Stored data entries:
----

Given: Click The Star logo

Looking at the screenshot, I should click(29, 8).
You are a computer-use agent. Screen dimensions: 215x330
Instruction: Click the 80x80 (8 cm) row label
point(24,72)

----

Set down each line of the data precisely as it appears above.

Given: Click The Star logo

Looking at the screenshot, I should click(29, 8).
You are a computer-use agent. Screen dimensions: 215x330
Instruction: Click the 80x80 (8 cm) row label
point(24,72)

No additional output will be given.